It has done so using scattered campus-based classes in various communities, such as Terrace, Kitimat, Port Edward and New Aiyansh, as well as at the main campus in Prince George.
"Part of our mandate has been to provide course offerings to British Columbia's First Nations people," says Jim McDonald, acting chair of the First Nations Studies Program and acting director of the Office of First Nations Programming. We do so through our main campus in Prince George, our other campuses, distance education options and...we are exploring the options offered by interactive video technology.
McDonald comes to the program, which is a part of the Faculty of Arts and Science, with a solid background in Aboriginal affairs. He has worked with the Nisga'a on land claims and cultural decolonization, and will continue to do so while he fulfills his teaching and research obligations as a UNBC faculty member. He earned a PhD at the University of British Columbia in anthropology and sociology.
"The intention is to take classes to the communities, and to provide community-based learning there, not only of subjects at a university level," he says. "The eventual intention is to offer each language and each culture in each community," although that's down the road a long way. Northern B.C. has dozens of distinct languages and as many cultures.
British Columbia has more First Nations cultures than the rest of the country," says McDonald. It is primarily due to the coastal topography, but that makes the task undertaken by the new university positively Herculean.
"We can only grow," he says. "We have forwarded 33 new course proposals to the (university) senate committee, mostly to do with language and culture, for introduction in the fall."
That just scratches the surface, however. What is holding UNBC back is the lack of teaching materials, and even more, the lack of teachers.
Teaching a language and a literature assumes that there is something written down in it, and while some of the larger First Nations in the area have some documents, some of the smaller have none at all.
The literature is one now in creation, as speeches by chiefs, new Indigenous authors' poetry and prose, and stories from a rich oral tradition are being written and saved on paper for the first time.
"It's quite an exciting thing going here," says McDonald of the graduate studies component of First Nations Studies. ""Our program deals with two things: issues and northern Indigenous nations, including those which aren't North America." He explains that one grad student is studying the Lapps of northern Europe, for example.
Undergraduate work is basically of use in four areas: a general education dealing with First Nations issues, but which depends on what the student takes, according to McDonald; the learning and teaching of the Native languages; a solid training for issues that affect the Aboriginal community; and an intensive study within the culture, which is described by some people as a "revivalist" or "survivalist" movement of sorts, in the face of the dominant non-Native cultures.
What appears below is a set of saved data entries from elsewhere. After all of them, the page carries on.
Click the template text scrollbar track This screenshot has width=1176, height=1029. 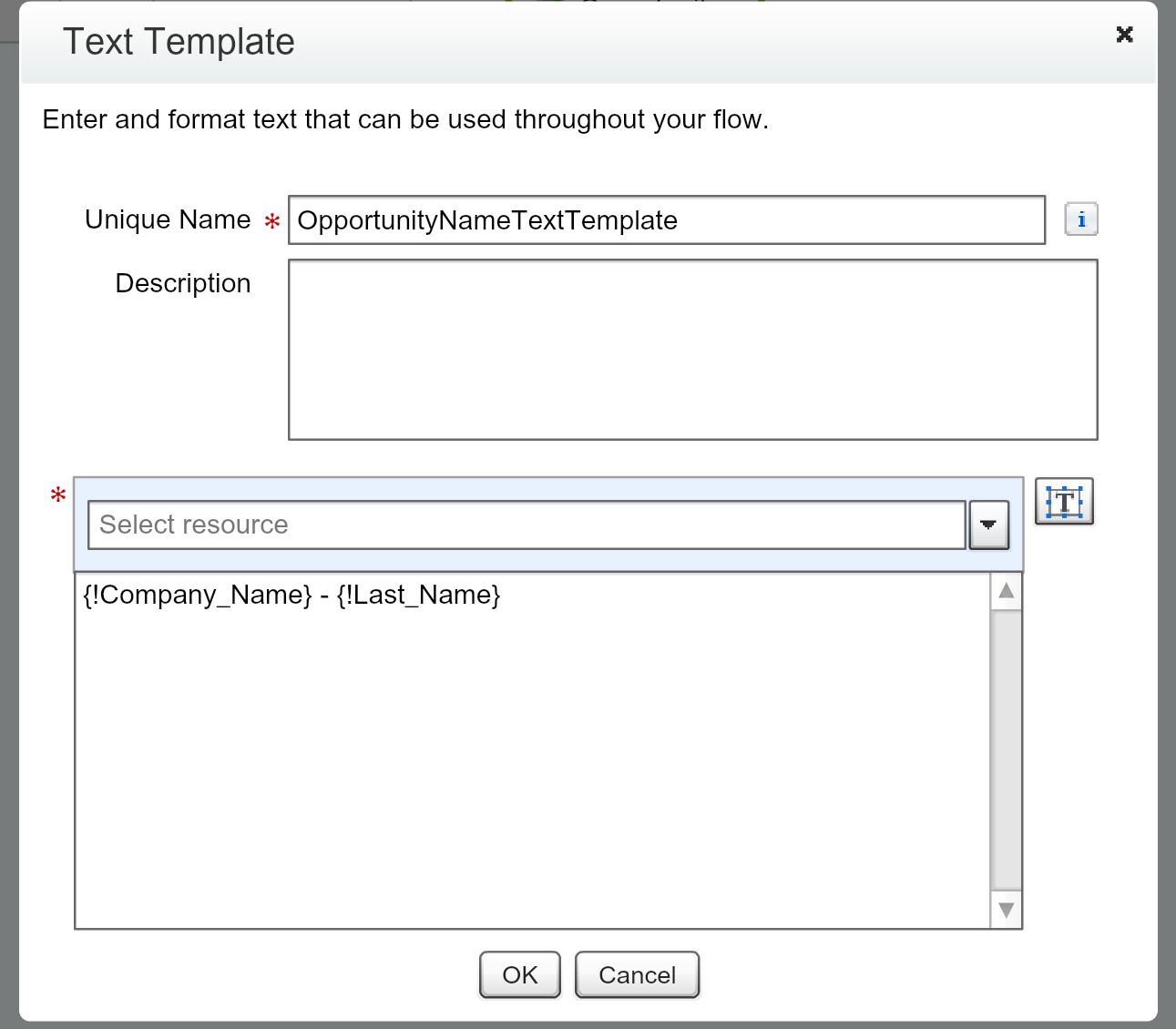coord(1006,749)
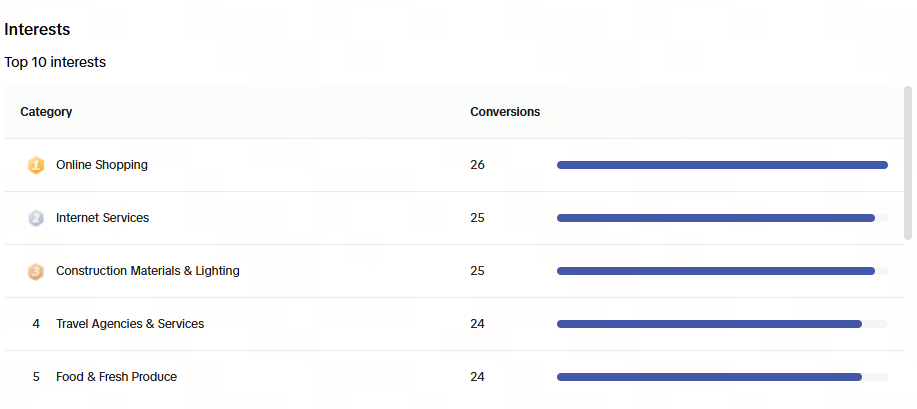Click the Category column header

46,112
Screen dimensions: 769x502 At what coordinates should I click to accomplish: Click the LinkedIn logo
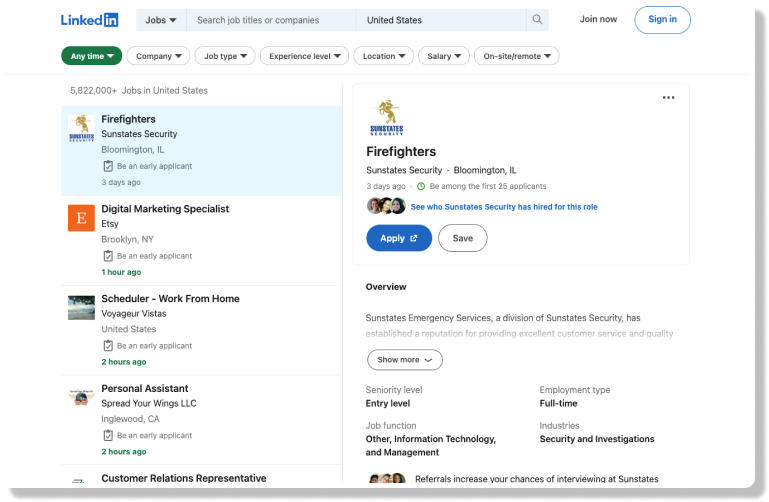point(89,20)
There is also the opportunity for those who are not from the First Nations to learn about and come to some deeper understanding of Native cultures and issues, allowing for the decolinizing of attitudes towards Aboriginal people and nations.
In other programs and faculties, UNBC is designed so that courses should touch
on or explore in depth First Nations issues, so that everyone attending the university will get some idea of the Indigenous peoples of northern B.C. First Nations study is especially necessary in some aspects of health, social work and political science. "Much of what we're talking about is talk, not reality, at this point," says McDonald.
UNBC admitted its first students in the fall of 1994 and nowhas about 1,500 students all told. Most of the programs, in all parts of the new university, are in development or proposed.
It will take as much as a decade to actually see the final shape of UNBC. Students, faculty and administrators of the school will have a good deal to say what the institution will eventually be like.